IT-security. For some time now

IT-security. For some time now at conferences and in articles, I have tentatively broached the idea that a higher level of IT-security will only result, if in particular companies get strong economic incentives to improve their IT-security. The IT-industry has not surprisingly taken the view point that market incentives are strong enough and that role of government should be to educate and inform about IT-security not to regulate. I don’t buy that argument. Event though I don’t believe that government should mandate different levels of IT-security in techno-specific legislation, I do believe that traditional tort or compensation law has a very important role to play.

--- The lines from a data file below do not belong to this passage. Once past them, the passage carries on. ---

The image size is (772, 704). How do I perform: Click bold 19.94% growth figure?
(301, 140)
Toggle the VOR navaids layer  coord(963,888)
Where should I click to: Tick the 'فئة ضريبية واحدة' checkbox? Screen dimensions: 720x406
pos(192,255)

Companies both software vendors and users should be liable for the damages that insufficient IT-security cause towards others.

Interestingly, it seems that there is a trend starting among IT-security experts to share similar views. Listen to what Bruce Schneier has to say in his 15 October 2002 edition of his Crypto-Gram newsletter:

Security is a commons. Like air and water and radio spectrum, any individual’s use of it affects us all. The way to prevent people from abusing a commons is to regulate it. Companies didn’t stop dumping toxic wastes into rivers because the government asked them nicely. Companies stopped because the government made it illegal to do so.

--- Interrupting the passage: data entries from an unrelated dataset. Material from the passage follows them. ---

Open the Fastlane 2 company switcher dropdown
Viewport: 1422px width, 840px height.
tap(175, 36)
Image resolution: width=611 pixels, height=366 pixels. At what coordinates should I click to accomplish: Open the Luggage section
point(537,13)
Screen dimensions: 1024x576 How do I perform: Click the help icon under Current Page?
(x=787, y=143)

In his essay on the topic, Marcus Ranum pointed out that consensus doesn’t work in security design. Consensus security results in some good decisions, but mostly bad ones. By itself consensus isn’t harmful; it is the compromises that are almost always harmful, because the more parties you have in the discussion, the more interests there are that conflict with security. Consensus doesn’t work because the one crucial party in these negotiations — the attackers — aren’t sitting around the negotiating table with everyone else. “And the hackers don’t negotiate anyhow. In other words, it doesn’t matter if you achieve consensus…; whether it works or not is subject to a different set of rules, ones over which your wishes exercise zero control.”

If the U.S. government wants something done, they should pass a law. That’s what governments do. It’s like pollution; don’t mandate specific technologies, legislate results. Make companies liable for insecurities, and you’ll be surprised how quickly things get more secure. Leave the feel-good PR activities to the various industry trade organizations; that’s what they’re supposed to do.